Document:
* Start *

Shyam Metalics and Energy Ltd. (SMEL) is an Indian metal producing company, headquartered in Kolkata, West Bengal. The company produces long product structural steel, ferro alloys, pellet and sponge iron. It currently operates three manufacturing plants that are located at Sambalpur in Odisha, and Jamuria and Mangalpur in West Bengal.

SMEL got listed at Bombay Stock Exchange and National Stock Exchange of India on 24 June 2021.

History 

 1991: Incorporation of Shyam SEL and Power Ltd. (SSPL).
 2002: Commercial production started at Sponge Iron plant in Mangalpur, with 0.06 MTPA capacity.
 2013: Commercial production started at Sponge Iron plant Sambalpur, with 0.3 MTPA capacity.
 2013: Commercial production started at Iron Pellets, Billetes and Sponge Iron plant in Jamuria, with 0.59 MTPA capacity. Expanded capacity of Sponge Iron plant Jamuria.
 2014: Boosted the capacity of Ferro Alloy products, and the Sponge Iron plant at Sambalpur by 0.13 MTPA.
 2014: Established Captive Railway Siding at Jamuria manufacturing plant.
 2015: Captive railway siding operationalized at Sambalpur plant.
 2015: Another Captive Power plant commissioned at Jamuria. Growth in capacity of Sponge Iron and Billets plant by 0.38 MTPA, and Ferro Alloys products by 9 MTPA.
 2016: Increased aggregate capacity of Billets at Sambalpur by 0.27 MTPA.
 2016: Boosted the capacity of Iron Pellets and Billets plant located at Jamuria by 0.80 MTPA.

* End *

Work instructions:
• 1. Reproduce the passage of the Shyam Metalics text starting with "2014: Established Captive" and going on through "by 0.80 MTPA.".
• 2. Answer these questions using the Shyam Metalics text:
(a) In which city is the company headquartered?
(b) On what date did the company get listed on the stock exchanges?
(c) In what year was the captive railway siding operationalized at the Sambalpur plant?

Data block:

* Start *

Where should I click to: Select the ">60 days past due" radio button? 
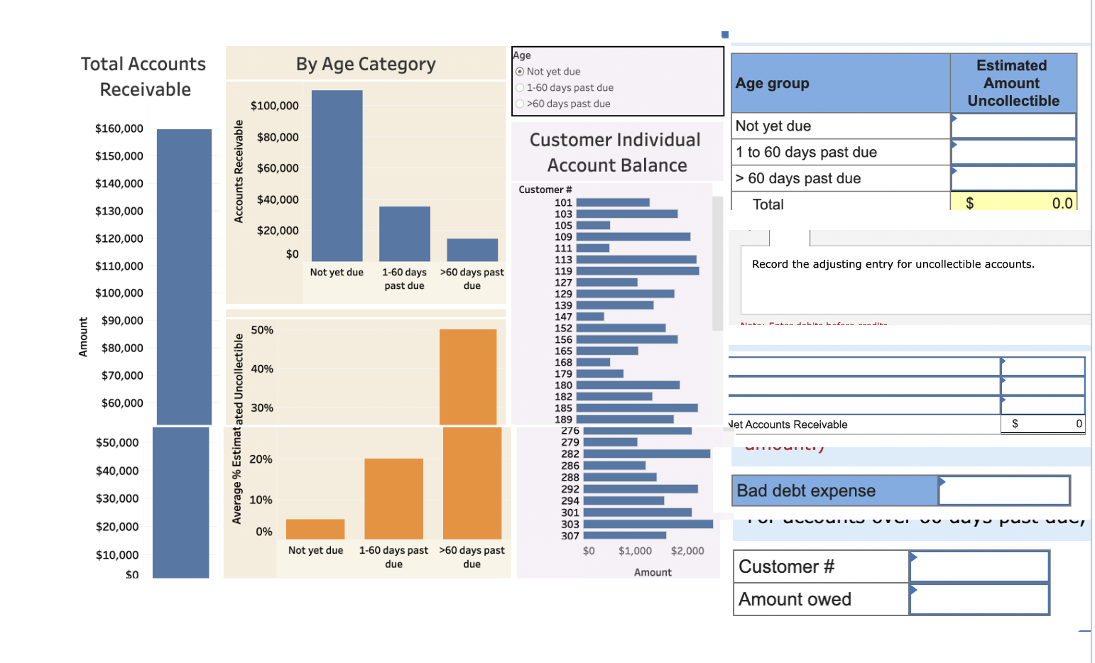521,104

* End *

Outputs for the tasks:
• 1.
2014: Established Captive Railway Siding at Jamuria manufacturing plant.
 2015: Captive railway siding operationalized at Sambalpur plant.
 2015: Another Captive Power plant commissioned at Jamuria. Growth in capacity of Sponge Iron and Billets plant by 0.38 MTPA, and Ferro Alloys products by 9 MTPA.
 2016: Increased aggregate capacity of Billets at Sambalpur by 0.27 MTPA.
 2016: Boosted the capacity of Iron Pellets and Billets plant located at Jamuria by 0.80 MTPA.

• 2.
(a) Kolkata, West Bengal
(b) 24 June 2021
(c) 2015